→ Text provided
»»

Towards a sustainable transport ecosystem

9 November 2022

Driven by sustainability and digitalisation, disrupted by the current period of uncertainty – the transport industry is embarking on its most significant period of change. On this journey, SCC patron Scania is taking a leading position, with the customer in the front seat and backed up by collaborating partners. “We want to be not just on the front edge of providing the solutions, but actually pushing our industry along the road towards a more sustainable future,” says James Armstrong, Executive Regional Director for Northern Europe at Scania.

With a 130-year heritage and 54,000 employees in more than 100 countries, Scania is today one of the world’s leading providers of transport solutions. According to James Armstrong, Executive Regional Director for Northern Europe at Scania, this position has been made possible through the company’s focus on the heavy-duty end of the market. “Concentrating on vehicles at 17 tonnes and above allows us to develop expertise in terms of the product but also how we support our customers.” A heritage in engineering, focus on product quality and being a manufacturer that owns a large proportion of its service network are also important parts of the success story. “This is really what has driven our success in the past, and probably is also what we will base our future success on.”

««

→ Information supplied

»»

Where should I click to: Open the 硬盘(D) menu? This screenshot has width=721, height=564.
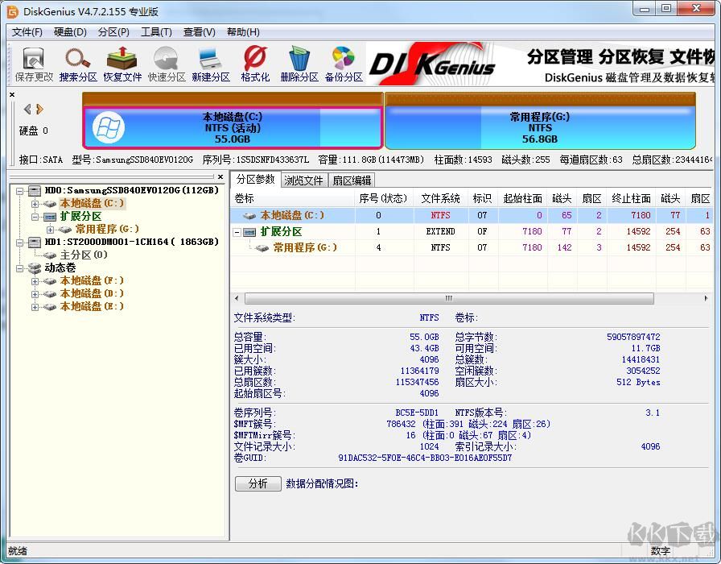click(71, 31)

««
»»

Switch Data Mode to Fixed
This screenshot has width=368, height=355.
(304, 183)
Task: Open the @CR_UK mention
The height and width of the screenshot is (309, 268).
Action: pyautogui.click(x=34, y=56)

««

→ Exercise task A
In the article on Scania and sustainable transport, how many employees does Scania have?
→ Exercise task B
Carry the article on Scania and sustainable transport forward, starting after its last sentence.
The data above plays no part in what you need to do.

→ Output A
Scania has 54,000 employees.

→ Output B
Joining the Scania family
James joined the Scania family in 1995, working for a private dealer in the East Midlands in the UK. “That was a ten year journey from working as a Commercial Manager to becoming the Managing Director of that business, as well as a shareholder in the company,” James recalls. In 2005, he joined Scania Great Britain, the wholly owned Scania distributor in the UK, as Service Director and member of the executive team. Since then, he has been Managing Director in Southeast Asia, based in Kuala Lumpur, and after relocating to Prague, he took on the responsibility of the Central European market. In 2021, James returned to the UK, this time as Managing Director of Scania Great Britain.

“I had only been here a couple of months when Scania made some fairly significant organisational changes as part of its transformation programme. Part of that was to reshuffle the regional structure and I was given the opportunity to take up the role of Executive Regional Director for Northern Europe, which includes the UK as a market and business unit.” Now, Scania is about to finalise the recruitment of a new Managing Director for the UK. “This will allow me to concentrate on my European responsibility in the coming months.”

Creating solutions across markets
For James, working and living abroad has been an enriching experience and he has learned a lot about himself from relocating outside what he calls his ‘domestic comfort zone’. “There are plentiful cultural differences meaning that your style and approach has to be adapted for whatever the local context is, but I can also see that the basic customer demands are largely the same. It allows us to really create solutions that are valid across a number of markets.”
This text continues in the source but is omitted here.